California cities may see their annual pension costs rise under a new policy from the state’s retirement system, threatening to foist added financial pressure on those already struggling to pay for promises to public employees.
The California Public Employees’ Retirement System is advancing a staff recommendation that would shorten the amortization period for new pension liabilities from 30 years to 20. That would boost the system’s funded ratio, require localities to pay off the debt sooner and allow the pension to recover faster from market downturns, according to a staff report. Approved by a Calpers committee Tuesday, the full board approved the changes Wednesday.
The ramped up schedule, while positive for the solvency of the pension system by letting it book gains faster, would make market losses felt more swiftly by local governments and require them to pay more into the retirement fund in at least the first few years.
The shorter period reduces the possibility that the system, which currently has about 68 cents for every dollar in liabilities, falls below 50 percent funding, board member Bill Slaton said during the meeting.
"That is not a great position to be in," said Slaton. "All it takes is another movement or two, and we could find ourselves in a position where we cannot recover."

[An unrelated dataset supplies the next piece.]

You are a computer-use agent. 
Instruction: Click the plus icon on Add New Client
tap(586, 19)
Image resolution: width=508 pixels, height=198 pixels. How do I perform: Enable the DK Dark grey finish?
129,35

The shorter amortization period would be effective in June 2019 and would affect contributions by local governments in fiscal 2022.
While many cities would welcome paying off the debt more quickly to rack up less interest, others that are already struggling with high fixed costs would find it difficult to meet the stepped-up pace, said Dane Hutchings, lobbyist for the League of California Cities. And in the event of poor market performance, municipal contributions to make up the difference would be even higher than projected, compounding the burden.

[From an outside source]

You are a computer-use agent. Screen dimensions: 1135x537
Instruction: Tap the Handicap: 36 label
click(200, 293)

Such an outcome, when combined with other pressure facing cities, could push a few into bankruptcy, Hutchings said. “It would be their death knell” for some, he said.
California municipalities are already absorbing the effect of the board’s decision in December 2016 to lower the assumed rate of return to 7 percent from 7.50 percent by fiscal 2020, which will also require them to increase their contributions to cover the gap.
The system’s 3,000 cities, counties, school districts and other public agencies have also seen costs rise from several factors, including investment losses and perks granted in boom times. A report this month by the League of California Cities found that under current assumptions, cities in fiscal 2025 would pay Calpers more than 50 percent the amount expected to pay in fiscal 2019.
"Cities are struggling to keep up," Mike Futrell, city manager for South San Francisco, told the committee before the vote Tuesday in a request to delay changes. The municipality had already been considering whether to ask voters in November to approve a tax increase to help pay its obligations, he said.
Calpers’s review comes as the system is likely to experience more market volatility in 2018 than it had over the past couple of years, Chief Investment Officer Ted Eliopoulos told the board Monday. Meanwhile, the fund’s 20-year return is lagging at 6.7 percent, according to a Calpers’s estimate.
A survey of 164 public pensions by the National Conference on Public Employee Retirement Systems, a trade association, showed that the average amortization period in 2017 was 23.8 years.